- **THE DATA**
_____

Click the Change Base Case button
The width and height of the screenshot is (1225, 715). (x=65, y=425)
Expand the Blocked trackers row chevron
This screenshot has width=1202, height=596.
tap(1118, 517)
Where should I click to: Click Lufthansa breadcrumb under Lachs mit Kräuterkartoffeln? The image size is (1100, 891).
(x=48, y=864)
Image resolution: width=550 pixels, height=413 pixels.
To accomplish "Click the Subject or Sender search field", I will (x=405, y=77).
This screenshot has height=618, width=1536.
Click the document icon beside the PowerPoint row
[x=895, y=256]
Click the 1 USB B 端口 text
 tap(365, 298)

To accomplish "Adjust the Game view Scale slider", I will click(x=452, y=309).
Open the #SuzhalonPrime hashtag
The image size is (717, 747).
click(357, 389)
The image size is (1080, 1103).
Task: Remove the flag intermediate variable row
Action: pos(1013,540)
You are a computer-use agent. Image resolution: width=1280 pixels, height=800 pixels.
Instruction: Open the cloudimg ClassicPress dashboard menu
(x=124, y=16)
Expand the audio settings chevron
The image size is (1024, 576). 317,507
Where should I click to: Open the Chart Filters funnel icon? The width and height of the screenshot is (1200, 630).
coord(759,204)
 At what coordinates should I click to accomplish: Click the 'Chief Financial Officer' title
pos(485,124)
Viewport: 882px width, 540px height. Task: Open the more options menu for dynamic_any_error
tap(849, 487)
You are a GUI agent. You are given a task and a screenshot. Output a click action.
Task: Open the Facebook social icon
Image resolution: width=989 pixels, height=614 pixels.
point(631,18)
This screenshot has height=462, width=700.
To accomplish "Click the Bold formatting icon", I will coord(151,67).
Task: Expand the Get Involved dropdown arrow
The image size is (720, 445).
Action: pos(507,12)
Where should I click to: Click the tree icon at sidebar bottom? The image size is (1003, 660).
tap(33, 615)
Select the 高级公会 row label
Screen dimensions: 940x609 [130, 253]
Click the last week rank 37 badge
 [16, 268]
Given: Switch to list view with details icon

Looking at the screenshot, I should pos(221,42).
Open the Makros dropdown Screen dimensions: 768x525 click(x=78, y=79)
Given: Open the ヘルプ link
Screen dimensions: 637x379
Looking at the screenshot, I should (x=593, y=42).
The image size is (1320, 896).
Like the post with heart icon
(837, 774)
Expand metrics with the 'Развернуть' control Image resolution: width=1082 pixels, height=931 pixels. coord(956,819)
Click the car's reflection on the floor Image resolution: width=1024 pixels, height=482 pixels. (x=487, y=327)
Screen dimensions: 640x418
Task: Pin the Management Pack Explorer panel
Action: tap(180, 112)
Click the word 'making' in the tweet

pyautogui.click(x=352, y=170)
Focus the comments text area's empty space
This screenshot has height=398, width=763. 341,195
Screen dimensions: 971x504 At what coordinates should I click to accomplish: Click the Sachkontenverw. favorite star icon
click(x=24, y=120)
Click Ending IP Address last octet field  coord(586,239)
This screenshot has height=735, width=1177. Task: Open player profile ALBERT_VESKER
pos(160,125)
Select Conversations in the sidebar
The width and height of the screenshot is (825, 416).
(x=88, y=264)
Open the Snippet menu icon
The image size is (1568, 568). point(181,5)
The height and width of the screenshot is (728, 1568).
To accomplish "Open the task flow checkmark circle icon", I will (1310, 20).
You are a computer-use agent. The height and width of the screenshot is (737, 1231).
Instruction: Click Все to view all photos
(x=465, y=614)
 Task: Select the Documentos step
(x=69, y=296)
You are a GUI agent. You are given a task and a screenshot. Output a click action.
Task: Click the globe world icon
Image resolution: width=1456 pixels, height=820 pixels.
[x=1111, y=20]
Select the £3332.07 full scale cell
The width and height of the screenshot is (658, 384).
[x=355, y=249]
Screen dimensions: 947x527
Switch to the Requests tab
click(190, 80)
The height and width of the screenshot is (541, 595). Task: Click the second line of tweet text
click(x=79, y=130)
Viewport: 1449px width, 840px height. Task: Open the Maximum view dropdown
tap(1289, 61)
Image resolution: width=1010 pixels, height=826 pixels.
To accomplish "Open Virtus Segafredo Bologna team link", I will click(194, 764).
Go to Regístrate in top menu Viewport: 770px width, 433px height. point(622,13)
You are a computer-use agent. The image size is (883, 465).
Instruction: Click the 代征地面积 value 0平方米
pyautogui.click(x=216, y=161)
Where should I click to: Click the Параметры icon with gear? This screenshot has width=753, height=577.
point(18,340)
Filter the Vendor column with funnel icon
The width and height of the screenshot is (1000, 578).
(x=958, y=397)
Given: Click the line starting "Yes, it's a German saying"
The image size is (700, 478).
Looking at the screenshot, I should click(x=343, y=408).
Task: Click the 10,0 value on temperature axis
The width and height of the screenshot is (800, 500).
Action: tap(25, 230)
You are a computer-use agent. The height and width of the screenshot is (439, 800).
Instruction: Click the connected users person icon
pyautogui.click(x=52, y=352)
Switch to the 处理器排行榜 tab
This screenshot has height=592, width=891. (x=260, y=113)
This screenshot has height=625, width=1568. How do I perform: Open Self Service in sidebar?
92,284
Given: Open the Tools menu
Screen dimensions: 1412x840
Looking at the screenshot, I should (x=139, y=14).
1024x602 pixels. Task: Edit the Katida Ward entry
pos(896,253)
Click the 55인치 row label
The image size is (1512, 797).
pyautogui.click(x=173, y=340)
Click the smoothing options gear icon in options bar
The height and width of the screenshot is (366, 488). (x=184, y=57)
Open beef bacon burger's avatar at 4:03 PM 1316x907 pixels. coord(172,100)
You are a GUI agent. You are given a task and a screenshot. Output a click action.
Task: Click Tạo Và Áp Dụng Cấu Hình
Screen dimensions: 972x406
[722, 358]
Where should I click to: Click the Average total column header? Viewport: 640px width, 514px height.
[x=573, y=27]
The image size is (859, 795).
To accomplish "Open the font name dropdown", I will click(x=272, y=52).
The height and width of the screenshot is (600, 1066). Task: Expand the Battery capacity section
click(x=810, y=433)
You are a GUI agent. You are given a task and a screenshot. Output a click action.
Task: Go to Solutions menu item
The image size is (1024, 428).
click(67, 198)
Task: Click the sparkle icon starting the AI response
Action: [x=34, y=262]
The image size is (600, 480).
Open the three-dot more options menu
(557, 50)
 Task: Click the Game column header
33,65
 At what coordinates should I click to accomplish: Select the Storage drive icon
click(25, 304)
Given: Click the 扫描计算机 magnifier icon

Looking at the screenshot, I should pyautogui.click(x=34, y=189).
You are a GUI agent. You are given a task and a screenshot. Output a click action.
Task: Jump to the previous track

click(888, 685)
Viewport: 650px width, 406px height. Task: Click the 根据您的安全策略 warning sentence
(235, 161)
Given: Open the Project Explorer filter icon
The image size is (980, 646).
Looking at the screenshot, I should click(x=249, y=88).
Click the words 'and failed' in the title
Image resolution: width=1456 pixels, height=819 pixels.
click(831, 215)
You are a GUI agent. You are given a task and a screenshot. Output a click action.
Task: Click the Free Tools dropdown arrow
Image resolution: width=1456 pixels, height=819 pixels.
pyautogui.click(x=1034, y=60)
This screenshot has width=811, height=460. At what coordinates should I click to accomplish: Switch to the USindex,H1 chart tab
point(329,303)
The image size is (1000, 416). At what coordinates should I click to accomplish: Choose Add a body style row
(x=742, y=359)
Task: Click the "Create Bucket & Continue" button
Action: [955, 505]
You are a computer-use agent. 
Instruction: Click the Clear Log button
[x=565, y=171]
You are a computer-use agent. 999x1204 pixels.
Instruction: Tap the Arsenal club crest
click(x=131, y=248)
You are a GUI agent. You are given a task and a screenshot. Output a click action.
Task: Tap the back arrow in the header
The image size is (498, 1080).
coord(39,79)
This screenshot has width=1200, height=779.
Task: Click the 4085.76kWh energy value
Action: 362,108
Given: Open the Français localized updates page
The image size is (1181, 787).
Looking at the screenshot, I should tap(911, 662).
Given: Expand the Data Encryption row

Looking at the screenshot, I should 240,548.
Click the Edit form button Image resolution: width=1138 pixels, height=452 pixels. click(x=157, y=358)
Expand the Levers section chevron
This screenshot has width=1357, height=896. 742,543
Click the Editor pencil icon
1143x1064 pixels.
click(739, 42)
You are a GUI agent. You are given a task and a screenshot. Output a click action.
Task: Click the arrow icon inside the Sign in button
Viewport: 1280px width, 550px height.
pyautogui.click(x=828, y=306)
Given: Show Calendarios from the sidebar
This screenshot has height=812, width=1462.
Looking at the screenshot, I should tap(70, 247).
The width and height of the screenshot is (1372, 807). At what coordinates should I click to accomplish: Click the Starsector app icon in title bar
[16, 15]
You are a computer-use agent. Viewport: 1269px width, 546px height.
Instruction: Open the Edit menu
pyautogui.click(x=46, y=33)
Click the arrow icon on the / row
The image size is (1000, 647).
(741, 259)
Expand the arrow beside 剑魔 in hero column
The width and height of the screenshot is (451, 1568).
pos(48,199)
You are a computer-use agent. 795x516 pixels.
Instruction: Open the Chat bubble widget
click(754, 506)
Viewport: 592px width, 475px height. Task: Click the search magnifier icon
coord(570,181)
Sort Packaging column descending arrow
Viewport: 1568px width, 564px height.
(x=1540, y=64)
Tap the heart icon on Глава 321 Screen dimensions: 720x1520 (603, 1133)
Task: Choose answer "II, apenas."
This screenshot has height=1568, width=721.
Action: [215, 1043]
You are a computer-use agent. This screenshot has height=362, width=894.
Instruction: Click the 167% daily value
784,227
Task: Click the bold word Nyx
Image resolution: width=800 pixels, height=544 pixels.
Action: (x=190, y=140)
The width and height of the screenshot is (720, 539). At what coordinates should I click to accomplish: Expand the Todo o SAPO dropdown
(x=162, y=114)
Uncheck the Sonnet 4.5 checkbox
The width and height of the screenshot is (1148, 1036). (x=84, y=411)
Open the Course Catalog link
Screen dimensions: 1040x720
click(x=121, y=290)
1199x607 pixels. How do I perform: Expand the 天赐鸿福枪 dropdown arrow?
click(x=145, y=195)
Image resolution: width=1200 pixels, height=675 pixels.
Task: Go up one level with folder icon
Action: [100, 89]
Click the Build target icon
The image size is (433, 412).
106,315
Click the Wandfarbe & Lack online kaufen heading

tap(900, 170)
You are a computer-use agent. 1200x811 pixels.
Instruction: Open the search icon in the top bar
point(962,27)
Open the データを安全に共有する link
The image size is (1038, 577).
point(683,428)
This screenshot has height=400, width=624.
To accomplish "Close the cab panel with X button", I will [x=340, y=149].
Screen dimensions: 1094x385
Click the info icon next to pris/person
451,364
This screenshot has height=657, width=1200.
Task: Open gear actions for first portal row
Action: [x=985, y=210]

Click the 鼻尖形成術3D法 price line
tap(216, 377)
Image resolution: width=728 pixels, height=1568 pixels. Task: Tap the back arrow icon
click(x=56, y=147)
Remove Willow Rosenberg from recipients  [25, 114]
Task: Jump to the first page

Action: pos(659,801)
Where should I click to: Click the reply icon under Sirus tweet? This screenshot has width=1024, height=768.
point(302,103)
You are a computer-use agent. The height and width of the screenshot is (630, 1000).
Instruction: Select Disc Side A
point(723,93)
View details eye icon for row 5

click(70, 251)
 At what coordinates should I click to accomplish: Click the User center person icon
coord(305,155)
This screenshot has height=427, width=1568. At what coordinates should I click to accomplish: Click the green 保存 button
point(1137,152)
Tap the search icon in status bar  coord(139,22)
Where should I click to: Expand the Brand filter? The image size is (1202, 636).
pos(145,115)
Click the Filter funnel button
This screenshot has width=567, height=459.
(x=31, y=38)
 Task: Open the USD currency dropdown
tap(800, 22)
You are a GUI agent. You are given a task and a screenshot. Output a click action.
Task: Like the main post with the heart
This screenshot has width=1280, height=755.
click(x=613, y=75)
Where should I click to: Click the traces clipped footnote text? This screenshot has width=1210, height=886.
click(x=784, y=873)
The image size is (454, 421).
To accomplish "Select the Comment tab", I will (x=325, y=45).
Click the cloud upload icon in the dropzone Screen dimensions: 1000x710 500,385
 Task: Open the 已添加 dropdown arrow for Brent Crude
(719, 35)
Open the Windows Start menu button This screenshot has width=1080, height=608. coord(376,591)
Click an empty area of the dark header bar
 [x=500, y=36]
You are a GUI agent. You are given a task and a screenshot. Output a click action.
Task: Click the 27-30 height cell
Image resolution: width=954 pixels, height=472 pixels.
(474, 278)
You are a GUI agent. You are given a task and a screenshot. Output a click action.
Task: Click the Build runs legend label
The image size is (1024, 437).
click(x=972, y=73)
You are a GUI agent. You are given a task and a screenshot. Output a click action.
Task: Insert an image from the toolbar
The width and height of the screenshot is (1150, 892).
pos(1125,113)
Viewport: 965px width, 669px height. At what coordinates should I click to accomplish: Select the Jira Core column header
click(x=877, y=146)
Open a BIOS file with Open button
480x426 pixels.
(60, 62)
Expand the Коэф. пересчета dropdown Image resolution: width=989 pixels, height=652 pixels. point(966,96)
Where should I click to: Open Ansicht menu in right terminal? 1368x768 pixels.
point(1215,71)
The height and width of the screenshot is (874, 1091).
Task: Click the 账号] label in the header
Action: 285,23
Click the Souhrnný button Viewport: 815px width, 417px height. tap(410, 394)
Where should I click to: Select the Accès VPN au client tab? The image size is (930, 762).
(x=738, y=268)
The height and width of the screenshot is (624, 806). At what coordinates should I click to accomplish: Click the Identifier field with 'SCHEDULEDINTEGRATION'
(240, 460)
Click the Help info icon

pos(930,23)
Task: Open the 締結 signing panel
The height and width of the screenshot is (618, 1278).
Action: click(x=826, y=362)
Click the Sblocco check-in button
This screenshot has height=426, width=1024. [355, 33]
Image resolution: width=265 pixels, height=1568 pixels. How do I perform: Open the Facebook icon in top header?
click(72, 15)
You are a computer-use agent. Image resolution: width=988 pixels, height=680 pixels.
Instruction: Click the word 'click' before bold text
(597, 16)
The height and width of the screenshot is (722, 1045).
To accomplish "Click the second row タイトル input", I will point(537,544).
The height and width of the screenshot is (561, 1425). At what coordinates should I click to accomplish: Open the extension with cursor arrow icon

_____

- **WORK INSTRUCTIONS**
Each line that mentions the string "cell" must be copied from the listing.

- **SOLUTION TO THIS EXERCISE**
Select the £3332.07 full scale cell
Task: Click the 27-30 height cell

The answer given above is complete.